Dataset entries
————

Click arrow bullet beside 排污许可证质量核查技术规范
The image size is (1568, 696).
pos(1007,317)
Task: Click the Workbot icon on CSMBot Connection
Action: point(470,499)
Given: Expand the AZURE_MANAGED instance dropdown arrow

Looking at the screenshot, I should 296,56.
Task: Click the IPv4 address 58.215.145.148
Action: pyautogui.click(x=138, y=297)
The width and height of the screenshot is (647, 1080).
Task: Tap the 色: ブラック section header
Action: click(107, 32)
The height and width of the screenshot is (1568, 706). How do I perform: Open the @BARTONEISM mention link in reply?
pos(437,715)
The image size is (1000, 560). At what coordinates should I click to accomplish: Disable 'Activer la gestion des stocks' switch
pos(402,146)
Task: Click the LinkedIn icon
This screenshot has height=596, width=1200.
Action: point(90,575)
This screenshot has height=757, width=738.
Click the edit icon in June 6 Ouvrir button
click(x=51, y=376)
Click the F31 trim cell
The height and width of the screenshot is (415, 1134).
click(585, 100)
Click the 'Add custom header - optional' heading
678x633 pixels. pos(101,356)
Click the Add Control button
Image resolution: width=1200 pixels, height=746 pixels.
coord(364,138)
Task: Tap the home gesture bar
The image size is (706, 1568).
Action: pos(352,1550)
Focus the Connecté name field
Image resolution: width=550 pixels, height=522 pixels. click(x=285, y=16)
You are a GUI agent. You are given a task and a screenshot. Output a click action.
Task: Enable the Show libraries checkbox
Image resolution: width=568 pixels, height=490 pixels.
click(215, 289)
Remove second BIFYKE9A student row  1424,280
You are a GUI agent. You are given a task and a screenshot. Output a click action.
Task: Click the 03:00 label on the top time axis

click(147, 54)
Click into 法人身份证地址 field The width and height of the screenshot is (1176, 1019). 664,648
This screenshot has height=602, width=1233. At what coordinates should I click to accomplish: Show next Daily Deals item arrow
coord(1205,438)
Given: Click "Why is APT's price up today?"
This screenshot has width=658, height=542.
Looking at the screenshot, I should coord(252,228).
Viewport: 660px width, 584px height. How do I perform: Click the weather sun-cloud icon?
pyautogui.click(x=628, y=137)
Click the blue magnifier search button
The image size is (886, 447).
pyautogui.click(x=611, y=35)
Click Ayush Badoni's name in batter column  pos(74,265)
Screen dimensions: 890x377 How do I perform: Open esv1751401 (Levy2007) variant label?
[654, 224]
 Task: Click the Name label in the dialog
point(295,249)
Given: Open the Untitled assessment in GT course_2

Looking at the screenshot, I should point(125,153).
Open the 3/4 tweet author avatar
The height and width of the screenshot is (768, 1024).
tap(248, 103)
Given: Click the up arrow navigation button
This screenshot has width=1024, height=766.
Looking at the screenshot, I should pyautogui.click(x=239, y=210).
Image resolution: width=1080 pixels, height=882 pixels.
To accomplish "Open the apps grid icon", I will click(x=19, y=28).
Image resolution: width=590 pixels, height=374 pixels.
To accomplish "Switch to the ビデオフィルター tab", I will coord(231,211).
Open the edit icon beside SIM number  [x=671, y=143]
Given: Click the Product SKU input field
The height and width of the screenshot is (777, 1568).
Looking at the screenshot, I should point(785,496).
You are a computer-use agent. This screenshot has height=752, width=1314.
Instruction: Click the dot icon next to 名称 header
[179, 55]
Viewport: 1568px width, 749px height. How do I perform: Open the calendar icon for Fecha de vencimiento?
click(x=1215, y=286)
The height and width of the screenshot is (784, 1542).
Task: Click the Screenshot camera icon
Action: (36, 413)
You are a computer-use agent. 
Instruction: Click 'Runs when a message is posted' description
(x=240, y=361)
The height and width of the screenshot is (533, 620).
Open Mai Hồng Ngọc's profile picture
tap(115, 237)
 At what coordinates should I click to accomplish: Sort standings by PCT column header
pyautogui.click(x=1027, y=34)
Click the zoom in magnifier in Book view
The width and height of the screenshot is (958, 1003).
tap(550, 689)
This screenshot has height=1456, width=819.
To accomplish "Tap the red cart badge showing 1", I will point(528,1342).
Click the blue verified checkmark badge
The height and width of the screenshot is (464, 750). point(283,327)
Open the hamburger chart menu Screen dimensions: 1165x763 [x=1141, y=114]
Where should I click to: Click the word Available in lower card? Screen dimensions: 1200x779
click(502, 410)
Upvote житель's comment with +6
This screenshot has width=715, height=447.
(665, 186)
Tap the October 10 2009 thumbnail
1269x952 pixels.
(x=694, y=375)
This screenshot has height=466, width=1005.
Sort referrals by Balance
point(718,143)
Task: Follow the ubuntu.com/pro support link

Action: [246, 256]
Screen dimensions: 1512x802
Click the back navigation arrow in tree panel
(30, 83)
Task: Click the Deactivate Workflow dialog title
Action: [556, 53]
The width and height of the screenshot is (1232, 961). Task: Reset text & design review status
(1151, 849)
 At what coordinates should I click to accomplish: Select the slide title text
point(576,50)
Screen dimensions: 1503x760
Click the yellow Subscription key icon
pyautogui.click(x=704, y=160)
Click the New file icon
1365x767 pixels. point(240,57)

————

• **WHAT TO PRODUCE**:
Your reply is to repeat, unchanged, the lines above running from the one with "You are a computer-use agent. This" up to and including the one with "The height and width of the screenshot is (533, 620).".

• **PROBLEM SOLUTION**:
You are a computer-use agent. This screenshot has height=752, width=1314.
Instruction: Click the dot icon next to 名称 header
[179, 55]
Viewport: 1568px width, 749px height. How do I perform: Open the calendar icon for Fecha de vencimiento?
click(x=1215, y=286)
The height and width of the screenshot is (784, 1542).
Task: Click the Screenshot camera icon
Action: (36, 413)
You are a computer-use agent. 
Instruction: Click 'Runs when a message is posted' description
(x=240, y=361)
The height and width of the screenshot is (533, 620).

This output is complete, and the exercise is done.